Werkneemster is niet ter zitting verschenen, maar naar het oordeel van de kantonrechter staat voldoende vast dat werkneemster het verzoekschrift ontvangen heeft en met de inhoud bekend kan zijn. Onweersproken staat vast dat werkneemster sinds haar ziekmelding op 19 april 2021 de verzuimvoorschriften bij ziekte herhaaldelijk en hardnekkig overtreden heeft.

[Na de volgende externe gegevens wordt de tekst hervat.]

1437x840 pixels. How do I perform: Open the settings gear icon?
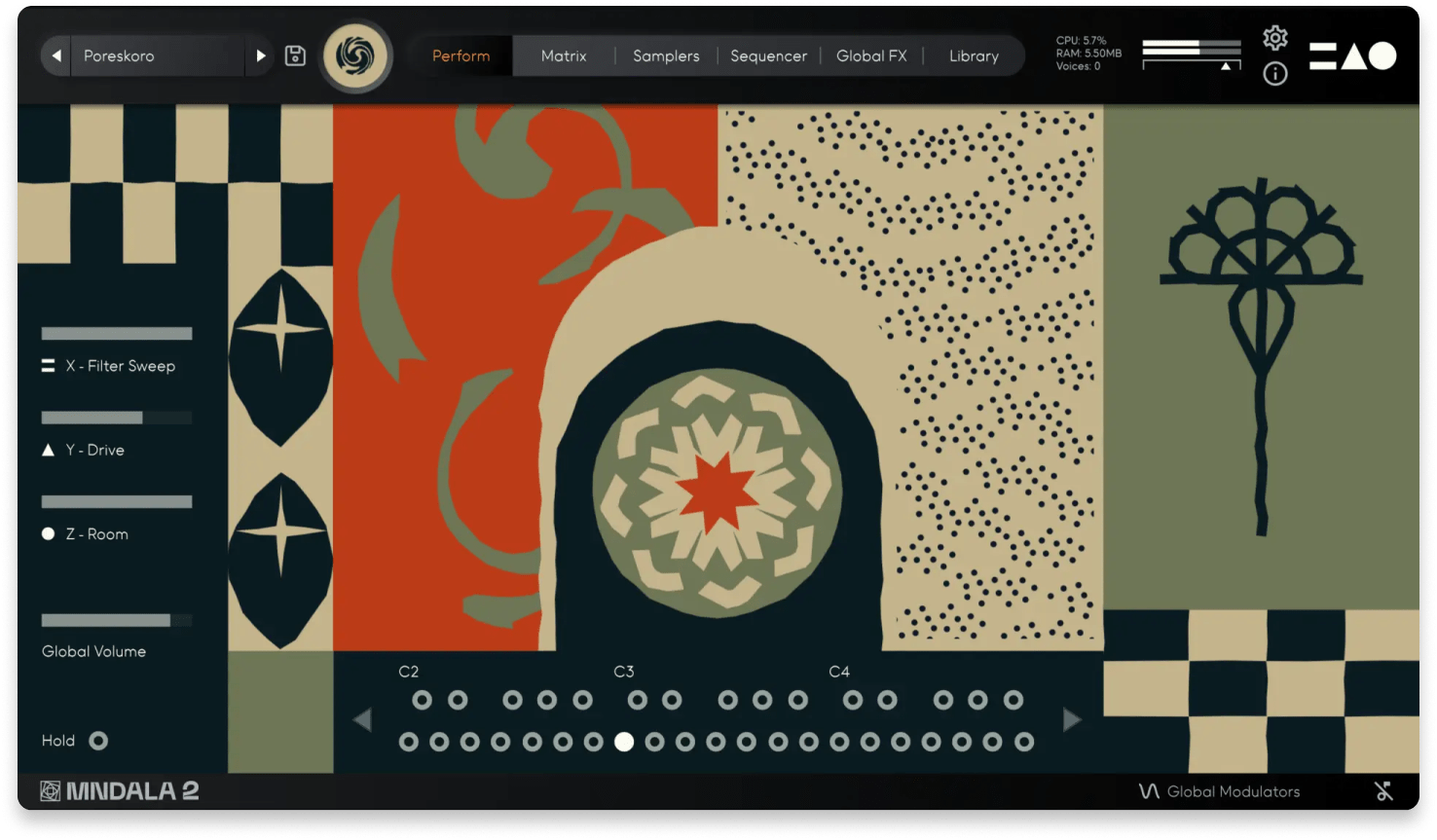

Zij heeft zich onbereikbaar gehouden voor Randstad, de bedrijfsarts en het UWV. Uit de reacties van werkneemster blijkt dat de brieven van Randstad haar wel bereikten, dat zij op de hoogte was van het verzoek van Randstad contact op te nemen en bereikbaar te zijn voor Randstad en de bedrijfsarts, maar dat zij aan dit verzoek om haar moverende redenen geen gehoor wilde geven. Bijgevolg is het niet mogelijk geweest langs de daarvoor geldende lijn vast te stellen of de arbeidsverhindering verband hield met enige door haar gepretendeerde ziekte en of, aan wiens kant en welke inspanningen tot re-integratie aangewezen waren. De daardoor ontstane impasse in de arbeidsverhouding valt, zoals Randstad terecht stelt, aan te merken als het resultaat van ernstig verwijtbaar handelen of nalaten aan de zijde van werkneemster. Bij gebreke van ook maar enig verweer op dit punt valt daar verder ook niets meer over te zeggen. Het verzoek tot ontbinding van de arbeidsovereenkomst wordt toegewezen.